Drift-diffusion on a Cayley tree with stochastic resetting: the localization-delocalization transition (2103.06843v1)

Abstract: In this paper we develop the theory of drift-diffusion on a semi-infinite Cayley tree with stochastic resetting. In the case of a homogeneous tree with a closed terminal node and no resetting, it is known that the system undergoes a classical localization-delocalization (LD) transition at a critical mean velocity $v_c= -(D/L)\ln (z-1)$ where $D$ is the diffusivity, $L$ is the branch length and $z$ is the coordination number of the tree. If $v <v_c$ then the steady state concentration at the terminal node is non-zero (drift-dominated localized state), whereas it is zero when $v >v_c $ (diffusion-dominated delocalized state). This is equivalent to the transition between recurrent and transient transport on the tree, with the mean first passage time (MFPT) to be absorbed by an open terminal node switching from a finite value to infinity. Here we show how the LD transition provides a basic framework for understanding analogous phase transitions in optimal resetting rates. First, we establish the existence of an optimal resetting rate $r^{**}(z)$ that maximizes the steady-state solution at a closed terminal node. In addition, we show that there is a phase transition at a critical velocity $v_c^{**}(z)$ such that $r^{**}>0$ for $v>v_c^{**}$ and $r^{**}=0$ for $v<v_c^{**}$. We then identify a critical velocity $v^*(z)$ for a phase transition in a second optimal resetting rate $r^*$ that minimizes the MFPT to be absorbed by an open terminal node.

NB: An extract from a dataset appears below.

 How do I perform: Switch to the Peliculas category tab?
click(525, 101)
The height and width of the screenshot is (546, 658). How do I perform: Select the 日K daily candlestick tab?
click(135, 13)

Previous results for the semi-infinite line are recovered on setting $z=2$. The critical velocity of the LD transition provides an upper bound for the other critical velocities such that $v_c^(z)<v_c^{*}(z)<v_c(z)$ for all finite $z$. Only $v_c(z)$ has a simple universal dependence on the coordination number $z$. We end by considering the combined effects of quenched disorder and stochastic resetting.